Aux écuries, le chevalier scelle son cheval tout en le mettant au courant de leur nouvelle mission pour le roi.
— Pour être honnête, Cow-boy, j’aurais volontiers repris la route hier, en compagnie de cette charmante jument ! Mais voilà une aventure que je sens bien, nous allons…
Il est interrompu par le majordome qui entre dans l’écurie, chargé d’une sacoche.
— Je vous ai apporté quelques provisions pour la route, avec un paquet de café, et le nécessaire. Vous vous rappelez comment le faire ?
— Oui, Monsieur. Vous êtes bien aimable de vous soucier de moi et je vous suis reconnaissant de la confiance que vous et le roi me témoignez. Je ferai mon possible pour être à la hauteur. Cependant, je me posais la question : la Forêt Interdite qu’il me faut traverser, pourquoi est-elle interdite ?
— Mais elle ne l’est pas ! s’exclame le majordome avec un haussement de sourcils. Elle ne l’a jamais été… par décret officiel, j’entends ; et personne ne sait plus pourquoi on la nomme ainsi. Quelque drame oublié, j’imagine, ou superstition pure et simple. Toujours est-il qu’on se retrouve avec un espace vert impossible à développer et fort peu de moyens pour remédier à la situation ! Laissez-moi vous prévenir, mon jeune ami, qu’il s’y promène cependant bon nombre d’individus plus ou moins recommandables, qui jouissent ainsi d’une grande tranquillité - certains diraient impunité - et, à mon avis, cela fait désordre… même si je ne remets pas en cause l’administration de notre roi.
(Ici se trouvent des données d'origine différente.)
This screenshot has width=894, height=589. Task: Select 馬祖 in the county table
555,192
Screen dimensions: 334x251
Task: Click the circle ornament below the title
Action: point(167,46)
— Je comprends, marmonne le chevalier tout en resserrant les sangles de sa selle.
— En particulier, reprend le petit homme en baissant la voix, vous pourriez tomber sur des rassemblements de magiciennes se livrant à d’étranges rituels. Je suis certain que le roi sous-estime le ferment négatif qu’elles représentent. Aussi, puisque vous passez par là, pourriez-vous ouvrir l’œil et recueillir, discrètement, un maximum d’informations sur cette région ? Pour vous dire le fond de ma pensée, vous nous serez plus utile à cette tâche qu’à la chasse au dragon.
— Je ferai de mon mieux, Monsieur, je vous le promets, déclare le chevalier en prenant la sacoche du majordome qu’il fixe à côté de son bouclier et de son épée. Et combien de temps faut-il pour rejoindre la forêt ?
— Oh ! Une demi-journée devrait suffire, peut-être un peu plus, mais moins d'une journée, ça dépend de votre allure. L'idéal serait d’y arriver en début d'après-midi car, si mes souvenirs sont exacts, on peut la traverser en quelques heures.
— Très bien. Et pour les Monts de la Mort, tente le chevalier, rien à voir avec un massacre, je suppose ?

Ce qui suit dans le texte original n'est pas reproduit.